_YOUR GOAL_
Convert the data from the line containing "Visitar (66, 265)" down to the end, both included, into a Markdown table with the columns No. and Text. Number each row and leave out any blank lines.

_RECORDS FOR THIS EXERCISE_
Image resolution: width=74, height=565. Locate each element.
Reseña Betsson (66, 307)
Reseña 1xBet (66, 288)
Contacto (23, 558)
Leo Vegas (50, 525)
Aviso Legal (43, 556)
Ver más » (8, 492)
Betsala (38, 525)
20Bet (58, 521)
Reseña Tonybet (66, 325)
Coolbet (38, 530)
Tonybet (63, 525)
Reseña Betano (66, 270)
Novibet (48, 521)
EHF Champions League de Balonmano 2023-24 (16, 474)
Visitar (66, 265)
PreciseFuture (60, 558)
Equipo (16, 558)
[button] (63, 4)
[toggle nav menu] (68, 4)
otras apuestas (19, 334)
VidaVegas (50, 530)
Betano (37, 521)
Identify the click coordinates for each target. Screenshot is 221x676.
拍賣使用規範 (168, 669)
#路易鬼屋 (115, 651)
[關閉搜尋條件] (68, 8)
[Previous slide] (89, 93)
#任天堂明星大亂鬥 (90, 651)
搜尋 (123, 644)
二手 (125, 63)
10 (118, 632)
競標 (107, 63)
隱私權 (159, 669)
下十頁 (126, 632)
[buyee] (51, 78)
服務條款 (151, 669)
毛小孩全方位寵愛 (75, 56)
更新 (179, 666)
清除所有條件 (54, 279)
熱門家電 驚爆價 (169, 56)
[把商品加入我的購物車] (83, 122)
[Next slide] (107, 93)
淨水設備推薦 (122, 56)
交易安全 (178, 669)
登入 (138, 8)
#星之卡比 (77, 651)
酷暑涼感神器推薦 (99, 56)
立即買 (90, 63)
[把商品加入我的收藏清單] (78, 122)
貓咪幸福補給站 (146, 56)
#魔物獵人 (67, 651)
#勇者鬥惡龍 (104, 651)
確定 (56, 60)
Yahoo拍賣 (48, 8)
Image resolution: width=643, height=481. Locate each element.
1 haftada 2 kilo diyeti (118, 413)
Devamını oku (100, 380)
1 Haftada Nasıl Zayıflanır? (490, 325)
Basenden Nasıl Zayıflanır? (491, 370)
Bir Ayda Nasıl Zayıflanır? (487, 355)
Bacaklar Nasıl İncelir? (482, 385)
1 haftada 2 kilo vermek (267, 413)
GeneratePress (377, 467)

_SOLUTION_
| No. | Text |
|---|---|
| 1 | Visitar (66, 265) |
| 2 | PreciseFuture (60, 558) |
| 3 | Equipo (16, 558) |
| 4 | [button] (63, 4) |
| 5 | [toggle nav menu] (68, 4) |
| 6 | otras apuestas (19, 334) |
| 7 | VidaVegas (50, 530) |
| 8 | Betano (37, 521) |
| 9 | Identify the click coordinates for each target. Screenshot is 221x676. |
| 10 | 拍賣使用規範 (168, 669) |
| 11 | #路易鬼屋 (115, 651) |
| 12 | [關閉搜尋條件] (68, 8) |
| 13 | [Previous slide] (89, 93) |
| 14 | #任天堂明星大亂鬥 (90, 651) |
| 15 | 搜尋 (123, 644) |
| 16 | 二手 (125, 63) |
| 17 | 10 (118, 632) |
| 18 | 競標 (107, 63) |
| 19 | 隱私權 (159, 669) |
| 20 | 下十頁 (126, 632) |
| 21 | [buyee] (51, 78) |
| 22 | 服務條款 (151, 669) |
| 23 | 毛小孩全方位寵愛 (75, 56) |
| 24 | 更新 (179, 666) |
| 25 | 清除所有條件 (54, 279) |
| 26 | 熱門家電 驚爆價 (169, 56) |
| 27 | [把商品加入我的購物車] (83, 122) |
| 28 | [Next slide] (107, 93) |
| 29 | 淨水設備推薦 (122, 56) |
| 30 | 交易安全 (178, 669) |
| 31 | 登入 (138, 8) |
| 32 | #星之卡比 (77, 651) |
| 33 | 酷暑涼感神器推薦 (99, 56) |
| 34 | 立即買 (90, 63) |
| 35 | [把商品加入我的收藏清單] (78, 122) |
| 36 | 貓咪幸福補給站 (146, 56) |
| 37 | #魔物獵人 (67, 651) |
| 38 | #勇者鬥惡龍 (104, 651) |
| 39 | 確定 (56, 60) |
| 40 | Yahoo拍賣 (48, 8) |
| 41 | Image resolution: width=643, height=481. Locate each element. |
| 42 | 1 haftada 2 kilo diyeti (118, 413) |
| 43 | Devamını oku (100, 380) |
| 44 | 1 Haftada Nasıl Zayıflanır? (490, 325) |
| 45 | Basenden Nasıl Zayıflanır? (491, 370) |
| 46 | Bir Ayda Nasıl Zayıflanır? (487, 355) |
| 47 | Bacaklar Nasıl İncelir? (482, 385) |
| 48 | 1 haftada 2 kilo vermek (267, 413) |
| 49 | GeneratePress (377, 467) |